In the notes below, individual notes are separated by a single "-" on
a line. The notes are indented two spaces. The final section has
minor editorial nits.
-
How do STP and RBridges interact? We need to make it clear fairly
early on that neither regular bridges nor RBridges will forward STP
messages, but that regular bridges will forward TRILL IS-IS traffic
while RBridges will not. Thus the expected model is that:
- Directly connected STP-speakers see each other, and do tree
computation as usual. Those separated by RBridges are effectively
on different networks.
- RBridges don't see any of the STP-only speakers as part of the
topology, and thus consider any sequence of regular bridges to be
one hop.
This is eventually described in section 5.5, but that's quite a ways
down in the document.
-
Section 2.2 page 11:
The term "R-tree" is defined, but then never used again.
-
3.2.1 doesn't give enough detail about the nature of the unicast
forwarding database. There must be entries of at least these forms:
{ Destination MAC } -> { TRILL egress address }
{ TRILL address } -> { output link, MAC next hop }
The first represents ingress behavior, and the second is TRILL
transit. It's possible to compose together the first entry with the
second, avoiding a double look-up, so that the first entry looks
like this:
{ Destination MAC } -> { TRILL egress address, output link, MAC next hop }
But the second type of entry must exist for TRILL forwarding within
a campus. It's also possible to optimize the case where the egress
is the local system and thus normal bridge forwarding is needed.
That case looks like:
{ Destination MAC } -> { output link }
However, a system must always recognize its TRILL address and use
that to select an action of decapsulation followed by normal
bridging behavior, which means look-up based on the inner MAC header
to find a local entry of the above form.
-
Section 3.2.2., on page 15, the term "Egress RBridge" is defined for
the multi-destination case in part with this text:
o Egress RBridge - an RBridge that is the tail end of a path
corresponding to a specific Multi-destination TRILL
Forwarding Database entry. All RBridges within a TRILL Campus
I think this gets a bit confusing, because there are also "Egress
RBridges" in the unicast case, and using the same formally term for
two potentially different things seems like a mistake. As
alternatives, I suggest:
- Change "Egress RBridge" into a role that an RBridge plays in the
network, and define it in terms of the responsibilities of that
role outside of this section. The section on multi-destination
traffic can then clarify how a node 'knows' it must play that
role. (For unicast, it's easy. The nickname in the destination
field is *your* nickname.)
- Create a new, distinct term that encompasses the specific behavior
and role of a multi-destination egress.
-
Section 3.2.2., on page 16, it says:
Multi-destination TRILL Forwarding Database entries may also
include Multicast-Group Address specific information relative to
each egress RBridge that is a member of a given well-known
multicast group, to allow scoping of multicast forwarding by
multicast group.
Why are the words "well-known" used here? The point of well-known
group addresses is that the handling is already defined --
membership isn't really needed. Shouldn't this say "of a given
multicast group"? (If not, then what exactly is the significance of
limiting these entries to *just* those for well-known group
addresses?)
-
Section 4.1, page 17:
At an architectural level, it is sufficient to note that every
end station attached to a TRILL Campus should have a primary
point of attachment to the TRILL Campus, as might be defined
(for example) by a Designated RBridge. Furthermore, if it is
I read that several times, and then had to refer to other sections
before the actual meaning of this text became clear. "Primary point
of attachment" doesn't mean to me what it must have meant to the
author. When I first read it, I thought it was a wire or subnet.

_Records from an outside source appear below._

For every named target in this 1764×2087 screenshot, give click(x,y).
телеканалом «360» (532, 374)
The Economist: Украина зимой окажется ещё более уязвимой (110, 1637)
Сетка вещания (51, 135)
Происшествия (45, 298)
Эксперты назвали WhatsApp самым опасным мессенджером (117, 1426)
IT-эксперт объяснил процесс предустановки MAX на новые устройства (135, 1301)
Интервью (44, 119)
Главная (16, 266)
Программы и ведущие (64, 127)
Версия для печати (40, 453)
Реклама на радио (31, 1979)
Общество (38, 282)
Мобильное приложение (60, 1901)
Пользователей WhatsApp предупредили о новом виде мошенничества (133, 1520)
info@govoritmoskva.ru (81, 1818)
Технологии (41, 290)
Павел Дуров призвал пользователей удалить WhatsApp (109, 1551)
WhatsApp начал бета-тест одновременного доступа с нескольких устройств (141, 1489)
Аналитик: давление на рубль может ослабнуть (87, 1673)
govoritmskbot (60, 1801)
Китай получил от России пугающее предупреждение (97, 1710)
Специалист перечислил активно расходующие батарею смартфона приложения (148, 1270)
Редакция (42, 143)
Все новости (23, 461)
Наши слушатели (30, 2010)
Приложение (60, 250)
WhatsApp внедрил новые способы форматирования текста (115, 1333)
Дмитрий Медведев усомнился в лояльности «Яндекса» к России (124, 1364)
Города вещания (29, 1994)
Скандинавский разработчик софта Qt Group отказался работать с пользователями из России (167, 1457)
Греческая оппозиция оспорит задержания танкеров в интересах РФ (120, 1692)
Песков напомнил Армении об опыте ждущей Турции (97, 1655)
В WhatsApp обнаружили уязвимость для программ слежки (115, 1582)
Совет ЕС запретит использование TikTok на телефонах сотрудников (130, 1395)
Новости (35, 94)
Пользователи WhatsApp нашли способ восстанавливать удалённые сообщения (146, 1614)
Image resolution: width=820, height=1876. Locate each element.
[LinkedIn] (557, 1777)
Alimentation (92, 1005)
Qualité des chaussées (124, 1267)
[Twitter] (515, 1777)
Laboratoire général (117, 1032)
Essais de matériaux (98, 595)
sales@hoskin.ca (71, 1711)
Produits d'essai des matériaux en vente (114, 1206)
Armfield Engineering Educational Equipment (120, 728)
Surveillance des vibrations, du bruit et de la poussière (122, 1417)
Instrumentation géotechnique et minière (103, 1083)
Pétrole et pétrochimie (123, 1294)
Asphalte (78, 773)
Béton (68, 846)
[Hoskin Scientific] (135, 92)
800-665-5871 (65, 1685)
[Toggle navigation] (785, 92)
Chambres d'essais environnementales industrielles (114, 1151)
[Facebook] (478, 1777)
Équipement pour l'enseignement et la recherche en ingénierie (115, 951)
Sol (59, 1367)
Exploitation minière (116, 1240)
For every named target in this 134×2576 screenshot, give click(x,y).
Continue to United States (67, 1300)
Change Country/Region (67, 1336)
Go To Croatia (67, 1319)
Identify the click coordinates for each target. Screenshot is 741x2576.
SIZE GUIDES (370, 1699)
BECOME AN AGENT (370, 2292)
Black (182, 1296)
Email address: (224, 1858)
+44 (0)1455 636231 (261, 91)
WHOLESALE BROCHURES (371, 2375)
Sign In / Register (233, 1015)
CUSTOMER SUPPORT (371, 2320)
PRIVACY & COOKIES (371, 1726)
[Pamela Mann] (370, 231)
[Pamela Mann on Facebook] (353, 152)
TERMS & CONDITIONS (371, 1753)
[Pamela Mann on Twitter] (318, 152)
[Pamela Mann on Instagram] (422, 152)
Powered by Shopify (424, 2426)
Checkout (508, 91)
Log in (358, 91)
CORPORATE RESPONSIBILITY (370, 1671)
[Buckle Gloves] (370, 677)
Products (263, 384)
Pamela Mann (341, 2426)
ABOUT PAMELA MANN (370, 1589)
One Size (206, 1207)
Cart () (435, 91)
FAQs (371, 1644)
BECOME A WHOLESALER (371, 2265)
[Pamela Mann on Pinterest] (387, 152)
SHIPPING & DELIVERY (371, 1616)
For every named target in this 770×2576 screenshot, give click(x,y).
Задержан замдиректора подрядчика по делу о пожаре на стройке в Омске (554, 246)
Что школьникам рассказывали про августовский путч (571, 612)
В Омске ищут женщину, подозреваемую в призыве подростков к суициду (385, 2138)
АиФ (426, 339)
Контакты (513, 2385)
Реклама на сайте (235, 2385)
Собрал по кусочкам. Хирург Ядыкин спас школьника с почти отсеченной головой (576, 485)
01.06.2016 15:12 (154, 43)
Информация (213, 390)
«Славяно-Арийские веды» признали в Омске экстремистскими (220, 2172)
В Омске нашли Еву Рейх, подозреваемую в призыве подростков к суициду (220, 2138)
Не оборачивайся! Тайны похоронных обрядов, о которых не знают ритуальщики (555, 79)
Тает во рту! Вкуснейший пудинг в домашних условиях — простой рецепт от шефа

Then I started thinking in terms of DLPI PPAs. Then I got _really_
confused. ;-}
The apparent meaning of this text is that, for each end station on
each VLAN, there must be at most one RBridge that acts as the TRILL
encapsulation/decapsulation gateway when talking to other nodes in
the rest of the campus. And one way to do that is to have a
per-VLAN Designated RBridge.
There's no actual "attachment" of any sort.
Unfortunately, the text takes several unclear paragraphs to say
that. It seems that part of the reason it's so unclear is that the
document is trying to drive far out of its way in order to be "fair"
to other possible proposals other than having a Designated RBridge.
Perhaps we could even do per-end-station elections.
I think the text should be shortened up considerably and clarified,
because this point is effectively drowned out by too many words.
(This comment applies to similarly affected sections, such as 5.2,
which seems to be crawling with degenerates. ;-})
-
In general, I think section 4.1 worries itself too much about the
definitions of bridges (802 references and such) and far too little
about the architectural implications for RBridges.
We (those creating TRILL-based RBridges) don't care about bridges.
We should not have to. We shouldn't have to specify that bridges
need to "be consistent" with 802.1D or 802.1Q -- they either are or
aren't, and that's the problem of the bridge vendor.
I note that the document didn't spend any time talking about the
standards for repeaters. Those have about as much bearing to the
matter here.
The *important* part is whether any equipment that may form a
non-RBridge L2 data path between RBridge ports must allow TRILL
communication between those ports such that RBridges can safely
elect or determine a single Designated RBridge. It doesn't matter
how that path is formed (802.1D is one possibility), just that it
exists.
-
Section 5.2, page 21:
As described previously, RBridge learning is similar to typical
bridge learning - i.e. - all RBridges listen promiscuously to L2
Frames on each local LAN and acquire end station location
information associated with source MAC addresses in L2 frames
they observe.
All egress RBridges should also learn from the L2 frames that they
decapsulate. The two cases are distinct and important parts of
learning:
- The ingress learns on which local port the end station exists,
just like any ordinary bridge would do.
- The egress learns which nickname is the remote encapsulator (and
thus per section 4.1, decapsulator) for that end station. This
part is unlike an ordinary bridge.
This latter bit is crucial. It's what requires the encapsulator
(which fills in a source nickname) and decapsulator (which will be
the target of return traffic) to be the same node, or at least
requires the encapsulator to fill in the decapsulator's nickname as
the "sender."
-
Section 5.2, page 22:
The trade-off is between the complexity associated with flooding
data verses the complexity associated with flooding reachability
information.
This is duplication of the information already in 3.2.3. This could
be trimmed down.
-
Section 5.2, page 23:
Note that an egress RBridge will - in most case - be the RBridge
determined to be the primary point of attachment for a
destination end station on the local link or VLAN accessed via
its egress interface(s). Exceptions to this might exist under
circumstances in which use of distinct RBridges for ingress and
I think this digression should just be removed. Not only is it in
conflict with the intent of section 4.1, but (like the whole "point
of attachment" thing) it's a point of unnecessary confusion.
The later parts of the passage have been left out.